Algorithms specific for good approximation of percentiles at minimal CPU and memory cost exist:

  1. Forward Decay

Streaming algorithm for approximating metrics like percentiles over a rolling time window. Older data is 'decayed' (weighted less) automatically so recent values have more impact. Useful for monitoring metrics over time without storing every data point

  1. t-digest

Compact data structure for approximating percentiles and very accurate for extreme tails (p99, p999). Works by clustering data points into centroids, then computing percentiles from those clusters. Efficient in memory and CPU, even fro large datasets

  1. HdrHistogram

High Dynamic Range Histogram. Stores response time counts in a histogram. Tracks latencies from microseconds to hours in a single histogram structure. Supports fast percentile calculations and is suitable for high-throughput monitoring

Approaches for Coping with Load: Ensuring Performance While Increasing Load

There are many ways to deal with scaling and there is no 'magic scaling sauce'

The basis for a scalable architecture lies on the assumptions of which operations will be common and which will be rare, our load parameters.

An architecture that is appropriate for one level of load is unlikely to cope with 10 times that load. For fast growing services, it is common to rethink the architecture on every order of magnitude load increase, or even more often than that.

  • Def: Scaling Up (Vertical Scaling): moving to a more powerful machine

  • Def: Scaling Out (Horizontal Scaling): distributing load across multiple smaller machines

  • Def: Shared-Nothing Architecture: distributing load across multiple machines

In reality, good architecture involves a pragmatic mixture of approaches. Such as using several fairly powerful machines leading to a simpler and cheaper approach rather than a large number of small virtual machines.

  • Def: Elastic: systems that can automatically add computing resources when they detect a load increase. Useful when load is highly unpredictable.

Distributing stateless services across multiple machines is fairly straightforward.

Distributing stateful data systems from a single node to a distributed set will introduce a lof of additional complexity. Thus, its common wisdom to keep your database on a single node until scaling cost or high availability requirements force you to make it distributed.

  • Def: Magic Scaling Sauce: there is no such thing as a generic, one-size-fits-all scalable architecture (informally known as magic scaling sauce). The problem may vary from the volume of reads, writes, data to store, complexity, etc. Thus the architecture of systems that operate at a large scale are usually highly specific to the application.

The foundation for an architecture that scales well for a particular application is built around assumptions of which operations will be common and which are rare, indicated by our load parameters.

The issue lies in incorrect assumptions, which will lead to the engineering effort for scaling to be at best wasted and at worst be counterproductive.
--
» **List of tasks**
A. Render this sentence from the notes on percentiles and scaling into Spanish: "Distributing stateless services across multiple machines is fairly straightforward."
B. According to the notes on percentiles and scaling, what does t-digest compute percentiles from?
C. Summarize the notes on percentiles and scaling in two sentences.
Use only the notes on percentile algorithms and scaling to respond.
--
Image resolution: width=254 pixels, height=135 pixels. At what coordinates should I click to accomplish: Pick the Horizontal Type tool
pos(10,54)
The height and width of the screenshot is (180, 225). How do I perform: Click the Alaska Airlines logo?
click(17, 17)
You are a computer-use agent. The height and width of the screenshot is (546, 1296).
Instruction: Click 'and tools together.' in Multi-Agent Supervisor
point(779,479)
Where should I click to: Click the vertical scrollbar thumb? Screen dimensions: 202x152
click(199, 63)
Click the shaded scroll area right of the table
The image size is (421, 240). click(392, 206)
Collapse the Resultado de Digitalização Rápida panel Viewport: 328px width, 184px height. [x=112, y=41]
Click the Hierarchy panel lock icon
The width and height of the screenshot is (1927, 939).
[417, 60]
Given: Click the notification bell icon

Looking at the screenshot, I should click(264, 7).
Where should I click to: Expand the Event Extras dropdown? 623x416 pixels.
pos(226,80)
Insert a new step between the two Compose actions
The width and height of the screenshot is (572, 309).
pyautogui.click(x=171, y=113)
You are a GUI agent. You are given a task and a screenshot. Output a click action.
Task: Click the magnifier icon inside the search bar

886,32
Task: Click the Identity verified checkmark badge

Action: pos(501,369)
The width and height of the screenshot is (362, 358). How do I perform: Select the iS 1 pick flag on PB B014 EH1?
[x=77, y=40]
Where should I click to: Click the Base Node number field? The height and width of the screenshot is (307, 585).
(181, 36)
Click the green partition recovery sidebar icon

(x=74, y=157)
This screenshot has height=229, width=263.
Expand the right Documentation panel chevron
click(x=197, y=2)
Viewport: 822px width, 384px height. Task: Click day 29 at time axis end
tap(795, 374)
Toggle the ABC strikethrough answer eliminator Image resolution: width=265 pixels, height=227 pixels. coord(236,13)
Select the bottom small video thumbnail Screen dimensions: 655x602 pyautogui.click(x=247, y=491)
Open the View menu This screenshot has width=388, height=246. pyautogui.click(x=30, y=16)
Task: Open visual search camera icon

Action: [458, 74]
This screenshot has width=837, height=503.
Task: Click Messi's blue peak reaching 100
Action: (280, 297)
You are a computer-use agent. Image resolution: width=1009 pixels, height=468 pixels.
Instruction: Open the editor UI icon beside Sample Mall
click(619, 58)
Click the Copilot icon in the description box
--
» **Task-by-task outputs**
A. Distribuir servicios sin estado entre varias máquinas es bastante sencillo.

B. It computes them from clusters, after grouping data points into centroids.

C. Algorithms such as Forward Decay, t-digest, and HdrHistogram approximate percentiles at minimal CPU and memory cost. For scaling, there is no generic one-size-fits-all architecture, since a scalable design rests on assumptions about which operations will be common or rare, and stateful data systems are much harder to distribute than stateless services.